Can I use fresh cranberries instead of cranberry sauce?
No, this needs to be turned into a cranberry sauce in order to get the right texture and balance of flavors.

Cranberry Apple Crisp
Ingredients
Filling:
- 4-5 medium apples roughly chopped into 1” cubes
- 1 cup cranberry sauce
- 1 tsp Ceylon cinnamon
- 1 tsp vanilla extract
- 1 tbsp coconut flour
Topping:
- 1 1/2 cups sprouted oats
- 2 tbsp coconut flour
- 1/4 cup ground flaxseed
- 1/4 cup pumpkin seeds
- 1/4 cup sunflower seeds
- 1/4 cup coconut oil melted
- 2 tbsp monk fruit erythritol blend optional
Instructions
- Set to 350°F (175°C).
- In a mixing bowl, toss apples with cinnamon and vanilla extract.

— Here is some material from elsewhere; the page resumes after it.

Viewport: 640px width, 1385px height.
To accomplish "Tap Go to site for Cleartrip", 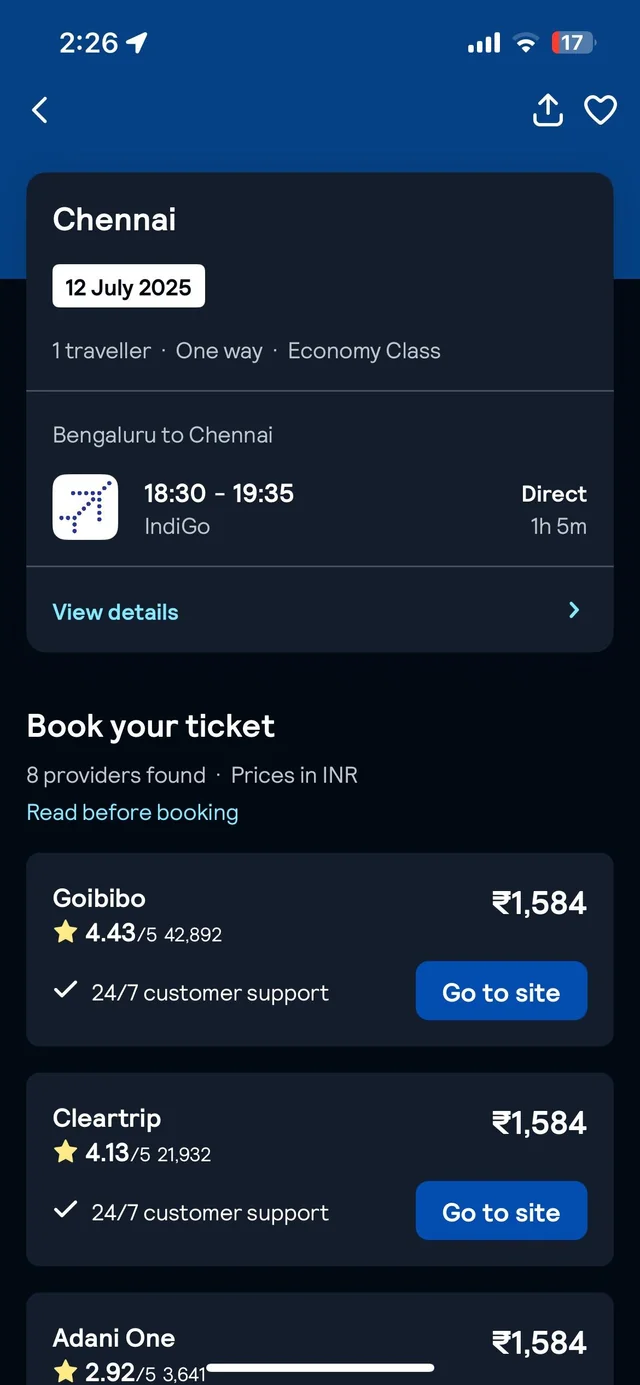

Spread the apples evenly in a baking dish and layer the cranberry sauce on top.
- In a separate bowl, mix oats, coconut flour, ground flaxseed, pumpkin seeds, sunflower seeds, and monk fruit erythritol blend (if using). Add the melted coconut oil and mix until crumbly but cohesive.
- Spread the topping evenly over the apple and cranberry mixture.
- Bake for 30-35 minutes, or until the topping is golden brown and the apples are tender.
- Let cool slightly before serving warm. Optional: Add a dollop of coconut yogurt or extra seeds as garnish.